Eureka now has all the money it needs to build a road here. Photo: Ryan Burns.

Last week, at a meeting of the California Transportation, the City of Eureka finally secured all the money it needs to complete a bit of roadwork that has been on its wishlist for over a decade — bridging the gap between H and I streets on Waterfront Drive.

The $2.3 million that the CTC awarded the city — taken from an old fund left over from when the 101 bypass through Eureka was abandoned — represented the last bit of money that the city has been gathering to fund the connection between the eastern stretch of Waterfront Drive (by the Adorni Center) to Old Town’s First Street. 

Eureka Public Works Director Brian Gerving told the Outpost yesterday that the city hopes to break ground on the project in the spring. Construction will run from G Street to J Street, and the finished product will include an extension of the Waterfront Trail through the missing block, in addition to regular car lanes.

So people looking to get from place to place along the waterfront — or people looking for an additional east-west through route near town — can look forward to that soon. But Eureka actually has bigger dreams for Waterfront Drive.

The grand plan. Image from City of Eureka report.

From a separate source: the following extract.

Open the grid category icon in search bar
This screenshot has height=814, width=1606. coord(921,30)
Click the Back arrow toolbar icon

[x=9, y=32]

The city has applied for an additional pot of cash — just under $9 million — to undertake what it’s calling its “Waterfront Drive Revitalization” plan. The goal is to build a grand thoroughfare running all the way from the Wharfinger Building to Target, through Old Town, underneath the Samoa Bridge and along First Street near the Blue Ox Mill. 

The revised boulevard, Gerving told the Outpost, is “meant to be a direct route to get traffic into Old Town and to the waterfront industrial area, and a means of relieving some of the congestion on the 101 corridor by peeling some of the traffic off.” It would also improve the access of freight trucks to piers on the city side of Humboldt Bay.

For the moment, the plan no longer includes the ill-starred extension through the Palco Marsh, which the city spent much of the aughts banging its head against the wall trying to build

The $9 million in grant funding for the project could come from the federal Department of Transportation’s BUILD grant program. The city has already submitted its application.